Shizuoka collecting trip part#1

I hope all of you had a great Christmas and a happy new year! I’m finally back after my holidays and work life has settled down a bit ☺

My next two posts will be about a short collecting trip with a few friends that I took to a prefecture by the name of Shizuoka, it’s a prefecture that is relatively near Mt. Fuji. There was a great abundance of moss as well as a number of small ferns that I managed to collect as well as get some nice pictures of, and those are what I will share with you today. I don’t know all of the names of the pictures that will be listed below, but I figure I share them with you anyway.

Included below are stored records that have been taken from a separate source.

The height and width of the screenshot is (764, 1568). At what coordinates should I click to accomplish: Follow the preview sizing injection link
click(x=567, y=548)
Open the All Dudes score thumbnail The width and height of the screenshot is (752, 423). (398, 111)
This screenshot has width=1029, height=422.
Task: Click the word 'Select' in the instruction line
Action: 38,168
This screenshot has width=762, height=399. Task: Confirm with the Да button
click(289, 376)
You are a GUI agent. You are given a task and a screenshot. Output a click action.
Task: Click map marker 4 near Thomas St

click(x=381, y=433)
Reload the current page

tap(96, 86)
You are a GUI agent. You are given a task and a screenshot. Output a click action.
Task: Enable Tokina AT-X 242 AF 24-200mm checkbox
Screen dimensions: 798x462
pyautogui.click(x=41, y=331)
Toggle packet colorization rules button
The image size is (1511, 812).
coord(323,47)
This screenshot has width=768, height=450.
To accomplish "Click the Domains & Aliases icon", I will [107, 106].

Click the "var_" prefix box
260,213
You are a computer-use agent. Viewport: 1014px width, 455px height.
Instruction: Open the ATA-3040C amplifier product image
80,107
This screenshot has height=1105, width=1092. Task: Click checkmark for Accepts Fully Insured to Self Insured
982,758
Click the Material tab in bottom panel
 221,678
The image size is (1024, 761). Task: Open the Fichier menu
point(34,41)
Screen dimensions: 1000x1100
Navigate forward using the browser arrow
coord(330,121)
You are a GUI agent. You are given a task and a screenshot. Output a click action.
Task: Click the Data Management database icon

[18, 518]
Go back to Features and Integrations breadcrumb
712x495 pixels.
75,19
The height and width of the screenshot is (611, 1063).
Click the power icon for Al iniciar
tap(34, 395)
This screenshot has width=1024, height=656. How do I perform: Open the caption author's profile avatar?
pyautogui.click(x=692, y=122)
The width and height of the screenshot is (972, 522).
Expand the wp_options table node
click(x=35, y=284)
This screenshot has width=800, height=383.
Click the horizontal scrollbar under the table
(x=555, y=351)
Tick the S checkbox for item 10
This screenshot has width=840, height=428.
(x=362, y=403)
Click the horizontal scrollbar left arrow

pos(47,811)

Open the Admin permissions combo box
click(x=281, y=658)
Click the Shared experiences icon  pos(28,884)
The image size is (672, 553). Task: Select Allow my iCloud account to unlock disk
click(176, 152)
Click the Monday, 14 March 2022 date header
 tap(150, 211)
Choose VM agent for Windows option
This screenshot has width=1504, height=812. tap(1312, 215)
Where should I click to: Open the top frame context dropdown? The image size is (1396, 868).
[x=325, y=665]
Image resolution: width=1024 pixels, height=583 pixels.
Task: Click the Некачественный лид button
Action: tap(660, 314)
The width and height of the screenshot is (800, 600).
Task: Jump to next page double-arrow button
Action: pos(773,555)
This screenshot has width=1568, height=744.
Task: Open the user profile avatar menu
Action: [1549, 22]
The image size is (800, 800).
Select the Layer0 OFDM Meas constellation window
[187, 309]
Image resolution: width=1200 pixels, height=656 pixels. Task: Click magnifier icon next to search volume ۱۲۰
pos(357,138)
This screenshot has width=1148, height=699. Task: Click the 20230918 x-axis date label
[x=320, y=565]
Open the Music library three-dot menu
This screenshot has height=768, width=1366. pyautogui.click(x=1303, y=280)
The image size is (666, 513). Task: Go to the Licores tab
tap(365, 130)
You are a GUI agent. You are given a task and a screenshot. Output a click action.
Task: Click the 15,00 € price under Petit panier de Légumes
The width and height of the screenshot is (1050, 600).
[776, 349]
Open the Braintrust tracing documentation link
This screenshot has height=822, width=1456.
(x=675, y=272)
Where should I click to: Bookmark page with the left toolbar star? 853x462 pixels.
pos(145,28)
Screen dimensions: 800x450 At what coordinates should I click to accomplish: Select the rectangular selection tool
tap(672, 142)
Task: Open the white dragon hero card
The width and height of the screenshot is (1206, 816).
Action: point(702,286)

Our first stop was a small spot on the side of a mountain road, you needed to only to park next on the side of the road and walk through and entrance to a small cave-like area. Here I found 2 types of Fissidens species, they were simply attached to a wall that had water running down it.

fissiden wall

Here, like in many locations we found a species of native forest freshwater crab by the name of Geothelphusa dehaani, or as it’s known in Japan “Sawagani”. We found the blue and brown morph of it, there is also a red morph variety that’s found elsewhere. I took the blue beauty home with me, and it’s currently doing very well in a terrarium.

Blue Morph
Brown Morph

Many of the spots that we hit were right on the side of the road. While driving we’d look for streams, or a place where there was running water. Some of the spots we stopped at were at the end of old narrow and beaten roads that led into the mountains. Simply said, all of the spots where we found the following plants were easily accessible.


Thuidium species

Fissidens nobilis

The follwing is one of my favorite finds, it’s somewhat difficult to find in the wild. The best way I can describe it is, is that it has clear and translucent leaves like a Bolbitis, the crown is similar to a Syngonanthus, and the root structure is rhizome-like. Previous to this trip I have collected it a number of times, but find it very difficult to make it adapt to being fully immersed. Although I took some this trip also and tried to grow it in a terrarium environment, and it is doing quite well. I will probably do a post on it at a later time.
Rhodobryum giganteum

I wish I knew the scientific name of the following moss. I had never seen anything like it before. It had very damp, soft leaves, and they were very “rubbery” to the touch.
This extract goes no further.